Debezium Outbox Pattern: When to Use It and When to Skip It

Debezium Outbox Pattern: When to Use It and When to Skip It

The outbox pattern solves a specific microservices problem: how do you atomically write to your database and publish a domain event without two-phase commit? Debezium captures the outbox table and routes events to Kafka, ensuring no event is lost. But for analytics and reporting use cases, this pattern adds unnecessary complexity. RisingWave can read from the same source database and materialize results directly — no outbox table, no Kafka, no event routing.

The Problem the Outbox Pattern Solves

In a microservices architecture, a service might need to update its own database and publish an event to a message bus in the same logical operation. Doing both independently risks a partial failure: the database write succeeds but the Kafka publish fails (or vice versa).

The outbox pattern eliminates this by writing only to the database:

  1. The service writes its primary record (e.g., orders) and an outbox record in a single transaction.
  2. Debezium captures the outbox table via CDC.
  3. Debezium publishes the event to Kafka.
  4. Downstream services consume from Kafka.

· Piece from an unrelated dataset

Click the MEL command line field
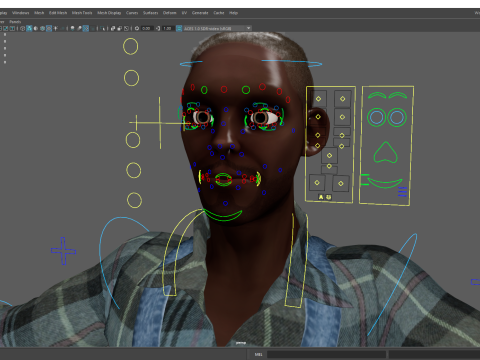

The database transaction is the guarantee. Debezium handles eventual delivery to Kafka. No distributed transaction required.

The Outbox Table Schema

CREATE TABLE outbox_events (
  id             UUID DEFAULT gen_random_uuid() PRIMARY KEY,
  aggregate_type VARCHAR NOT NULL,  -- e.g., 'Order'
  aggregate_id   VARCHAR NOT NULL,  -- e.g., order ID
  event_type     VARCHAR NOT NULL,  -- e.g., 'OrderPlaced'
  payload        JSONB NOT NULL,
  created_at     TIMESTAMPTZ DEFAULT NOW()
);

The application service writes both records in one transaction:

// Inside a Spring @Transactional method
orderRepository.save(order);
outboxEventRepository.save(OutboxEvent.builder()
  .aggregateType("Order")
  .aggregateId(order.getId().toString())
  .eventType("OrderPlaced")
  .payload(mapper.writeValueAsString(orderEvent))
  .build());

If the transaction commits, both records are written. Debezium will capture the outbox row and publish it. If the transaction rolls back, neither record is written and no event is published.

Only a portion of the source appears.